The next few days consisted of resting, eating, and attempting to find a place to stay in the Tripureshwor area, which was close to where I would be working. Finding an ideal place was challenging, to say the least. After much help from friends, colleagues, and WRRP, I postponed the search and joined another peace fellow, Corey, at a guesthouse in an area that was far (15 min. drive) from the Women’s Reproductive Rights Program office.
The first morning I woke up in my room at the guesthouse, there was an unexpected moment of fear and hesitation to go outside and face the day. As shown in a video by Kate Bollinger, the previous WRRP intern, braving the streets of Kathmandu is no easy feat!
After doing some room-cleaning and organizing (a.k.a. procrastinating), I finally worked out the courage to step out the door, knowing that whether I liked it or not, I would be getting lost in Kathmandu that day.
I started out the door of the guest house, and after about 3 wrong turns, managed to find my way to the market that Corey and I had visited the previous evening. I decided from there to attempt at finding my office. After taking a taxi for 150 Nepalese Rupees (equivalent to $2.00 CAD) to the area I would be working in, I realized I would not find the organization. I then attempted to also seek out Jagaran Media Center (JMC), but as I reached the area, my cell phone died, eliminating any chance of getting proper directions.
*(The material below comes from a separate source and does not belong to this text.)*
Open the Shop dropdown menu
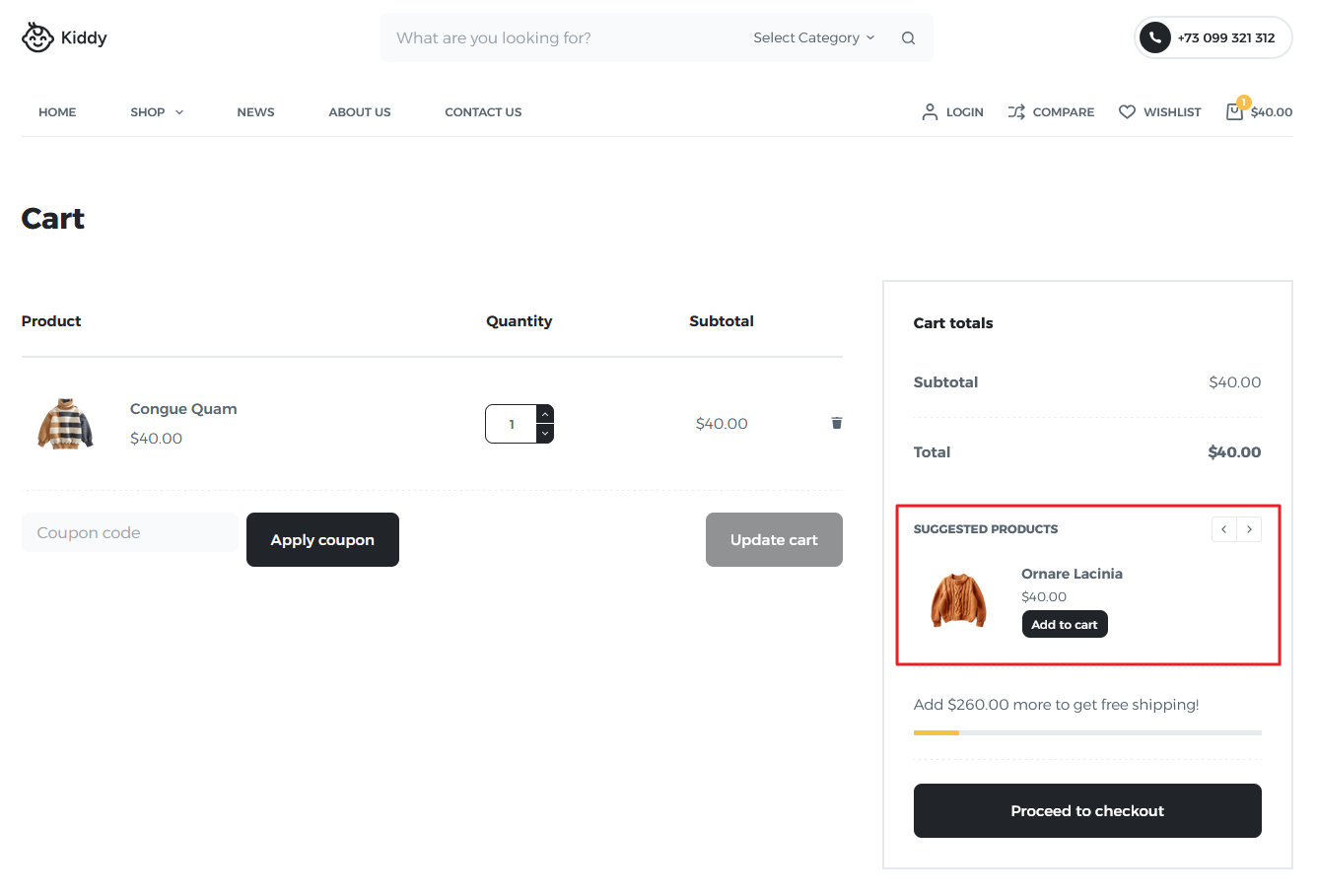1317x896 pixels. point(156,111)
I should probably note that in Kathmandu, road signs are few and far between (at least from my perspective). Ask yourself: if the only road signs existing in the city where you live were at major intersections: how would you find your way ANYWHERE?! In Nepal, looking up an address online is not usually an option, as most of the roads are not shown, or are unnamed. To make a long story short, I asked for directions at least ten times, ended up lost somewhere in the general area of where I thought JMC would be, then walked back to a major intersection that I was sure that I had been at earlier. Thank goodness I managed to flag down a bus that would transport me back to the guest house for 12 rupees (equivalent to $0.27 CAD).
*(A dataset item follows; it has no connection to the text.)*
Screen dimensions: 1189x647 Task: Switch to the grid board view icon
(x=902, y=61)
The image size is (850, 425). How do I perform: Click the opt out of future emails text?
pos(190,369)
Oddly enough, the day was satisfying. I had accomplished three tasks:
1. Get over my fear of getting lost/leaving my room (and looking like a foreigner who has no clue where they are going, a feeling I am now used to).
2. Find the general area of WRRP, so I knew where to go when it was time to start working.
3. Discover the most economical mode of transportation yet, other than walking of course!
Lesson learned: if you hope to find your way around in Kathmandu, you can’t be afraid to get (somewhat… or extremely) lost.
Tomorrow I begin work at the Women’s Reproductive Rights Program. I am very excited, and a little nervous.